Studying your way out of the church

Growing up in the Adventist church, the two main reasons you’d hear about people, especially those under 30, leaving the church was for them to be “sowing their wild oats” or that “they studied their way out of the church.”

Some of my cousins were said to be sowing their wild oats, meaning they were just living life. That was those who left with everyone expecting them to eventually settle down, get married, and come back. In the generation before mine that was pretty common, but for mine there’s the added benefit of very visible and accessible atheism that they can find, even if it just starts as a post-hoc justification of their lives. Of course, when it comes down to it there is no bad reason to be an atheist.

When I dropped out of the seminary, the awkward conversation with my mom included, “What will I tell people, that you studied your way out of the church?” Since everybody in the local church was so proud of the future pastor their son was, they would ask about me from time to time. I knew this wouldn’t be easy for them, so I was fine with her using the old cliche. Besides, even though I didn’t like it at the time, it was pretty accurate.

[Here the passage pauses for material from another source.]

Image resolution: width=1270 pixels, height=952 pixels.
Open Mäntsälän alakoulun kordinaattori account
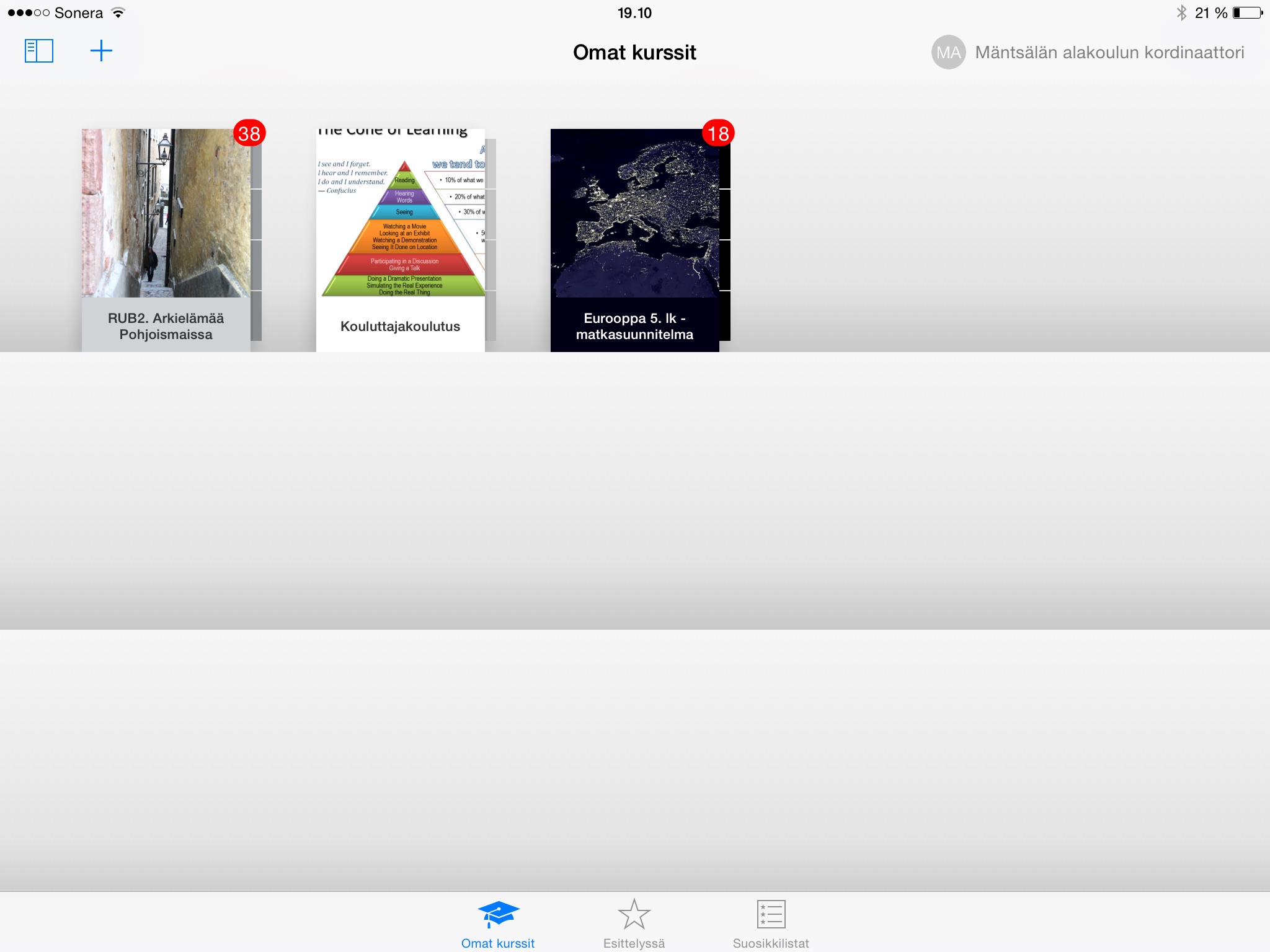point(1109,53)
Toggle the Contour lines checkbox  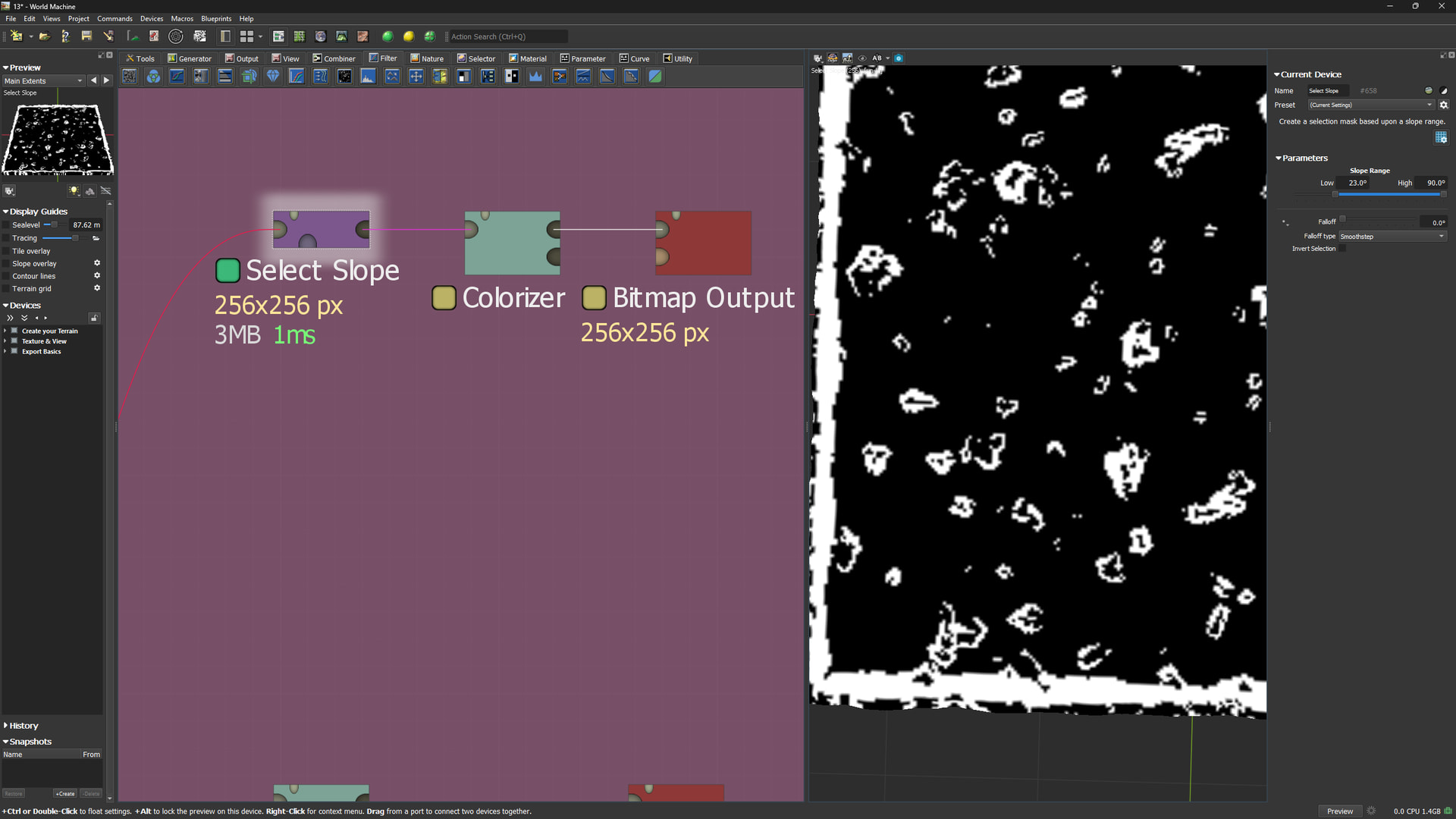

The thing is, what does it tell you about an idea or way of life if you can study your way out of it? You never hear about people studying their way out of science, skepticism, humanism, or atheism, just the church, oh, and ignorance.

The kind of mindset behind such a view as people being able to study their way out the church, is one of fear of education. It’s a way of thinking that views professional education (including the ministerial variety) as a necessary evil and something that is not to be trusted.

When it comes down to it, saying that someone studied their way out of the church is admitting that they moved past their ignorance and moved on with life and it’s a weird admission of ones own comforting ignorance.